The task: Put the lines of the records below, from the line containing "The height and width of the screenshot is (561, 949)." through the line containing "tap(13, 301)", into a Markdown table with the columns Row and Line. Number each row and omit blank lines.

## start Records to process

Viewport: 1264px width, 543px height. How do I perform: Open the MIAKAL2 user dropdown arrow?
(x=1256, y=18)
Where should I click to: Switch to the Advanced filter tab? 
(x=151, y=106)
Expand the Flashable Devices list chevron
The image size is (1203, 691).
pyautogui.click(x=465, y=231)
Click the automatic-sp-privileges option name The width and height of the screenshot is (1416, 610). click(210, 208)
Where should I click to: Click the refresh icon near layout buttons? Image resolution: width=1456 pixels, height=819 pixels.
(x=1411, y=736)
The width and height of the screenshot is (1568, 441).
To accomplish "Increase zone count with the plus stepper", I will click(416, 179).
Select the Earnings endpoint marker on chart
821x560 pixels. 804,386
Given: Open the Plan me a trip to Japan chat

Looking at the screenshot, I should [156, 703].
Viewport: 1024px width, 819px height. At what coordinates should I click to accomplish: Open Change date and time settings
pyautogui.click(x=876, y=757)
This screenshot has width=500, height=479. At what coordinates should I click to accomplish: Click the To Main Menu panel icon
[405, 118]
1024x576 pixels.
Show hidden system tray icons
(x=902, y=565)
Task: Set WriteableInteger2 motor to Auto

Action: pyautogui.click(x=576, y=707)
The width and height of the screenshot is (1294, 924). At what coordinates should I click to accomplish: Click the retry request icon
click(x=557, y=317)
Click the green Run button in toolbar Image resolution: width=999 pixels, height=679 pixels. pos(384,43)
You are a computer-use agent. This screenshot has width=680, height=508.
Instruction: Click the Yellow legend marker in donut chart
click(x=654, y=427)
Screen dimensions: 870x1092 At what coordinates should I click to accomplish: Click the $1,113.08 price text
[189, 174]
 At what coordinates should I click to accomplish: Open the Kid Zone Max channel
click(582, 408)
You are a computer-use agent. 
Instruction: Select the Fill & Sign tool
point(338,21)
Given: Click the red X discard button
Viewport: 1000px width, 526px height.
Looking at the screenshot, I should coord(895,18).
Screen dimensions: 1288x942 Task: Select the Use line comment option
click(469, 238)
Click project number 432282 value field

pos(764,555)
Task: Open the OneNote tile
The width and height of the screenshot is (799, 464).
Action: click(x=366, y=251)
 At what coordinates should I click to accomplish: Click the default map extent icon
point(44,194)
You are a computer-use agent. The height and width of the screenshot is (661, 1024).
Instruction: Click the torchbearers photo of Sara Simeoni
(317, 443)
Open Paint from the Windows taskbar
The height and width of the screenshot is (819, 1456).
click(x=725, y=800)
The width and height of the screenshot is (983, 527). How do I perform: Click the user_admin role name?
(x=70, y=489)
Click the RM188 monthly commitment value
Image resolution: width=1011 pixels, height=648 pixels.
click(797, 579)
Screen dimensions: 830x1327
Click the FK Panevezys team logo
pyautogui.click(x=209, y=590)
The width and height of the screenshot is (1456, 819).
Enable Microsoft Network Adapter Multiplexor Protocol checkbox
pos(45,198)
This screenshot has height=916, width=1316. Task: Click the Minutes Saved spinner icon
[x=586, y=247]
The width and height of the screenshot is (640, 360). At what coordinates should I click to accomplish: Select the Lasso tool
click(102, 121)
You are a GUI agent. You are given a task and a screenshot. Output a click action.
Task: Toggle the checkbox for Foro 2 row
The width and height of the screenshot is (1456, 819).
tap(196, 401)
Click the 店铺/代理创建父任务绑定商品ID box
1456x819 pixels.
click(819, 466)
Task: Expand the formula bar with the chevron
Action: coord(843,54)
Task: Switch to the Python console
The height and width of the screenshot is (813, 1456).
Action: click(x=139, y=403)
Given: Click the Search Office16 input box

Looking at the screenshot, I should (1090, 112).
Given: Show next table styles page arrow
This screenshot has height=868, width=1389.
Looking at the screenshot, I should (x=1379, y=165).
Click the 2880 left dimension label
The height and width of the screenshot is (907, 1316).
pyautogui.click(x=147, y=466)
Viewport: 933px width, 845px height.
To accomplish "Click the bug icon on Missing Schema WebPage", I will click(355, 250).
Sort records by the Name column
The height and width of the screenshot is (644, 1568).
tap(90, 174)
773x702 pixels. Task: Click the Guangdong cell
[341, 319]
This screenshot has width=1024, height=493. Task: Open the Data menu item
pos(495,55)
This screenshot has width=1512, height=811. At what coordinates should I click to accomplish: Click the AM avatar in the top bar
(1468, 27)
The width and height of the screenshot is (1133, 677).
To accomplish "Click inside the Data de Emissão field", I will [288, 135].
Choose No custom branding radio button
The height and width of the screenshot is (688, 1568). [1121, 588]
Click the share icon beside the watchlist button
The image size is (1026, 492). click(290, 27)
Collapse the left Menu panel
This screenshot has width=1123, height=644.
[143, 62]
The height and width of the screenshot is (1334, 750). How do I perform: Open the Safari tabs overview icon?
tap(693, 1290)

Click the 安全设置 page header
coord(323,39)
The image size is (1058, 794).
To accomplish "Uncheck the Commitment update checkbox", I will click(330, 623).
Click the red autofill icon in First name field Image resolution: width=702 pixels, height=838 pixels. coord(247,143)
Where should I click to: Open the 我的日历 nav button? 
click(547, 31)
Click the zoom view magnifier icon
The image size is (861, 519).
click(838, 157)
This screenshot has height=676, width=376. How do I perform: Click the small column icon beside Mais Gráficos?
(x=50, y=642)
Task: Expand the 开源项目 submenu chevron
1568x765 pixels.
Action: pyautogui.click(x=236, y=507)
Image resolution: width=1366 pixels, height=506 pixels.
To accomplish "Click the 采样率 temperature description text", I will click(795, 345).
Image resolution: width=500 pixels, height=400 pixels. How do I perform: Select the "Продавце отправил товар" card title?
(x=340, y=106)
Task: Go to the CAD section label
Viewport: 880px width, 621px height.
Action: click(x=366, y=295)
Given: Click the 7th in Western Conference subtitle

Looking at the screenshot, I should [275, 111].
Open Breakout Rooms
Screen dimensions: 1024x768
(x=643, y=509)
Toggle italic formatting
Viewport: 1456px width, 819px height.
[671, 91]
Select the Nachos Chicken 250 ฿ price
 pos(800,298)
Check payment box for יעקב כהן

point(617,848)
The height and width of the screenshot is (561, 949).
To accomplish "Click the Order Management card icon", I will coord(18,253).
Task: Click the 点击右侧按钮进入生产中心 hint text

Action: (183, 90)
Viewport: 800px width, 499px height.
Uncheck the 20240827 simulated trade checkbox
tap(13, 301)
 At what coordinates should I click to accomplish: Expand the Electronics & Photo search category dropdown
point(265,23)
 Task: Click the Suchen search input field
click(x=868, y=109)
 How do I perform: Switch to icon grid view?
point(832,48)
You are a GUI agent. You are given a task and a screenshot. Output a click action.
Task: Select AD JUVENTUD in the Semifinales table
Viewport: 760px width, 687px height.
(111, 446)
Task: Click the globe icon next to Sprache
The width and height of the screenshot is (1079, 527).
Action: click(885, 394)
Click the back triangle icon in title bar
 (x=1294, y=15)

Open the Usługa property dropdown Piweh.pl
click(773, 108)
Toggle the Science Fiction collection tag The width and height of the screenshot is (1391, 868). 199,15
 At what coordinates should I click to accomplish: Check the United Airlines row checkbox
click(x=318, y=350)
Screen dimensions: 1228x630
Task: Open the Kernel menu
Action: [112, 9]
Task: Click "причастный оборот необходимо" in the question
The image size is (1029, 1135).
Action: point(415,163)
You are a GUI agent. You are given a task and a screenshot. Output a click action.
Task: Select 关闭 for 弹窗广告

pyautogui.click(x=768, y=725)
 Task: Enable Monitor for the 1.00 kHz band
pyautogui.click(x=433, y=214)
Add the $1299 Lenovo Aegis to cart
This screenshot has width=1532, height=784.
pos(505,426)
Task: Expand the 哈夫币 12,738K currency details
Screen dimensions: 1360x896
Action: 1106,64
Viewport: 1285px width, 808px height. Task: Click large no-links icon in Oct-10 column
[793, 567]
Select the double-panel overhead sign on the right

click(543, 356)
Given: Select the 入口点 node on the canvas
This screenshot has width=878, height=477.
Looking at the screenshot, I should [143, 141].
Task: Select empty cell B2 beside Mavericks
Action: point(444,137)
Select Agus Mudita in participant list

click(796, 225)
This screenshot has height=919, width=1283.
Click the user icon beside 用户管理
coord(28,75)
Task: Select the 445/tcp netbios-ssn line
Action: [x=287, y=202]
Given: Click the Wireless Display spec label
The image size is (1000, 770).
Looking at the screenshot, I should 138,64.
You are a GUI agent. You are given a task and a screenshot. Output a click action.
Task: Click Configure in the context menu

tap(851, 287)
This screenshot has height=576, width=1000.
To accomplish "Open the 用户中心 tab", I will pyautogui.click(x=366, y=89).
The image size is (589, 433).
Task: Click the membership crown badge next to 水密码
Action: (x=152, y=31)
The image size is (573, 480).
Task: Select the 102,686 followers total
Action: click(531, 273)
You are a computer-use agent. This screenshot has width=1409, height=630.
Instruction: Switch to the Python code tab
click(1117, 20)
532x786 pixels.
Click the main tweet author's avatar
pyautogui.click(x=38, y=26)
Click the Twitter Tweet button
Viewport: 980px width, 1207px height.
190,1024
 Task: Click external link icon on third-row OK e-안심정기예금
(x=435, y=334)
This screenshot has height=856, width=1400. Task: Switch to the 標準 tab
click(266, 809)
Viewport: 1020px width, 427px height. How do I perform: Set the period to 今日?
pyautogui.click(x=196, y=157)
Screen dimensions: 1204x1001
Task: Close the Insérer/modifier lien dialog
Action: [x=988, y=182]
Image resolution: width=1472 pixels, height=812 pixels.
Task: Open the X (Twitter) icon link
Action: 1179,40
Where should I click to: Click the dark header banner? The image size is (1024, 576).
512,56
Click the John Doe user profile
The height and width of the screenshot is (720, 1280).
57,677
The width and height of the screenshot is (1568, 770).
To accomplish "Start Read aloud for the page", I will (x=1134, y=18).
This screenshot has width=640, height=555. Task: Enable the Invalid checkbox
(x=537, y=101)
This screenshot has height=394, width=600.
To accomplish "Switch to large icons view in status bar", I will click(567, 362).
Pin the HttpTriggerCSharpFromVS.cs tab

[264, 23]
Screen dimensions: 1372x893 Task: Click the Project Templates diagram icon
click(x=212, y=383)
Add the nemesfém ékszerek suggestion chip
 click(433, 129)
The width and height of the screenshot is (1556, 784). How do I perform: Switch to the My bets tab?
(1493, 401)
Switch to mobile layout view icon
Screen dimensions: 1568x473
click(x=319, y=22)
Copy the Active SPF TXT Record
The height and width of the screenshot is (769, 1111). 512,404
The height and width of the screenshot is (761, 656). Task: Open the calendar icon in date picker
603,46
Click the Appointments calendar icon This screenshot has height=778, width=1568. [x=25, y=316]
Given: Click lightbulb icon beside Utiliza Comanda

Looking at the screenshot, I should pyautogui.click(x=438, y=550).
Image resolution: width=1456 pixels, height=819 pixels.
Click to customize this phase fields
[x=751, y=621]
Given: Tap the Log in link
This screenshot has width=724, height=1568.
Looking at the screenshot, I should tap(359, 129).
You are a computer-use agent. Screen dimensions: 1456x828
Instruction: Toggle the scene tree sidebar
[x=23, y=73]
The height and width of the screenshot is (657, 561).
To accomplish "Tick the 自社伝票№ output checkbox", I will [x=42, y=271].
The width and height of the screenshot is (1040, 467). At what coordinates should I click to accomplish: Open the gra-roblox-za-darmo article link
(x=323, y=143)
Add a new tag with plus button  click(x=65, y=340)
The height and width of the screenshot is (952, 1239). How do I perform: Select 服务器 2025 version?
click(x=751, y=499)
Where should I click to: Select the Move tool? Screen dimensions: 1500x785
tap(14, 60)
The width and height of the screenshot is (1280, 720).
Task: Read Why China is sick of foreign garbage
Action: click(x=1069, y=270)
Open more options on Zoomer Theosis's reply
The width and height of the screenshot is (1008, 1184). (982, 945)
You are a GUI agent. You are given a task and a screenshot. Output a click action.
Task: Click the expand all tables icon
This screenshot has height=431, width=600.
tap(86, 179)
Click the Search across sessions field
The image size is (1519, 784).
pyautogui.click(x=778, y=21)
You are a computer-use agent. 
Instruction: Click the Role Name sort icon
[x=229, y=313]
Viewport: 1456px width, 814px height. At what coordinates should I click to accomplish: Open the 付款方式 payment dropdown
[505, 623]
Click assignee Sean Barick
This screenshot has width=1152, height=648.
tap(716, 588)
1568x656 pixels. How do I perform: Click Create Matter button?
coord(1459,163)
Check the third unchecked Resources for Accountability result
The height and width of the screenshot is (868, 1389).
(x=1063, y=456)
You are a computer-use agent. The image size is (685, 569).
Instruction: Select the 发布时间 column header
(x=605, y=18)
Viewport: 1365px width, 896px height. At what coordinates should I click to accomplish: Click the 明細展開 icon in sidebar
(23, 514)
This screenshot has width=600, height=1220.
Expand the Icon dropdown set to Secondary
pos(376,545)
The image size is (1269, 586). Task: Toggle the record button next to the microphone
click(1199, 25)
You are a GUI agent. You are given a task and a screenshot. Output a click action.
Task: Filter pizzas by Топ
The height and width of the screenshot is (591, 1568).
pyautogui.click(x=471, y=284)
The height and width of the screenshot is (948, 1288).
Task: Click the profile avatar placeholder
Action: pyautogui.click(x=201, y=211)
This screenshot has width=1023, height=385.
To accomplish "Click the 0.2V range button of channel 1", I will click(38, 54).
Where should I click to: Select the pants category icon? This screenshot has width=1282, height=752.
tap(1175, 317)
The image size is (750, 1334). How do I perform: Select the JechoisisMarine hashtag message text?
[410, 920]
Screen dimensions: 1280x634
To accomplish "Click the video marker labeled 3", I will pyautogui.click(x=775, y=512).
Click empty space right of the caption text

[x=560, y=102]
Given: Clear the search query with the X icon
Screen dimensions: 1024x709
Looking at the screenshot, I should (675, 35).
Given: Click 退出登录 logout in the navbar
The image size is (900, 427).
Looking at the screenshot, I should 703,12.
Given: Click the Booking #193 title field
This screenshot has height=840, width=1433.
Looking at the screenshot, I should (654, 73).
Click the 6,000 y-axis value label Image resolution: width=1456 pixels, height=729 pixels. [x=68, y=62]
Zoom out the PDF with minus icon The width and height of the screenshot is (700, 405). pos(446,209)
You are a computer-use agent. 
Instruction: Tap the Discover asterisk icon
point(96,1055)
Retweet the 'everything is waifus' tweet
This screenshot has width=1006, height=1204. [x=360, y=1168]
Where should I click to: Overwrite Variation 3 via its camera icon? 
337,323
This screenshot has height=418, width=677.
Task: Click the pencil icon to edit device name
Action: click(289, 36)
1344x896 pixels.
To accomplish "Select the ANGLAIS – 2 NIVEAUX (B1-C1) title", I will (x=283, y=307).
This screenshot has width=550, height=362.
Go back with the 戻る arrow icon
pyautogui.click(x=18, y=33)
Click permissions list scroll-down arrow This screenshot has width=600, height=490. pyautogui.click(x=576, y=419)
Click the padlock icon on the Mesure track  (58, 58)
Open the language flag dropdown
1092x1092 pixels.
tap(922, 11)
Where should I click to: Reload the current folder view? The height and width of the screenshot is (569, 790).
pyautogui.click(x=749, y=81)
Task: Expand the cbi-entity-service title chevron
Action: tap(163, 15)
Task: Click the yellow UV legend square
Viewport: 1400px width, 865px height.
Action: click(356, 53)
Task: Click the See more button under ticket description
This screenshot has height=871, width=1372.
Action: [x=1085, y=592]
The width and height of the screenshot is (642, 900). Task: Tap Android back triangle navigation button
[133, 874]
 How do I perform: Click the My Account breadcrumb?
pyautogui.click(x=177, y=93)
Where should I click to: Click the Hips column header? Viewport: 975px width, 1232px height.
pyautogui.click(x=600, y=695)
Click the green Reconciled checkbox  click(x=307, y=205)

## end Records to process

Response to the exercise:
| Row | Line |
|---|---|
| 1 | The height and width of the screenshot is (561, 949). |
| 2 | To accomplish "Click the Order Management card icon", I will coord(18,253). |
| 3 | Task: Click the 点击右侧按钮进入生产中心 hint text |
| 4 | Action: (183, 90) |
| 5 | Viewport: 800px width, 499px height. |
| 6 | Uncheck the 20240827 simulated trade checkbox |
| 7 | tap(13, 301) |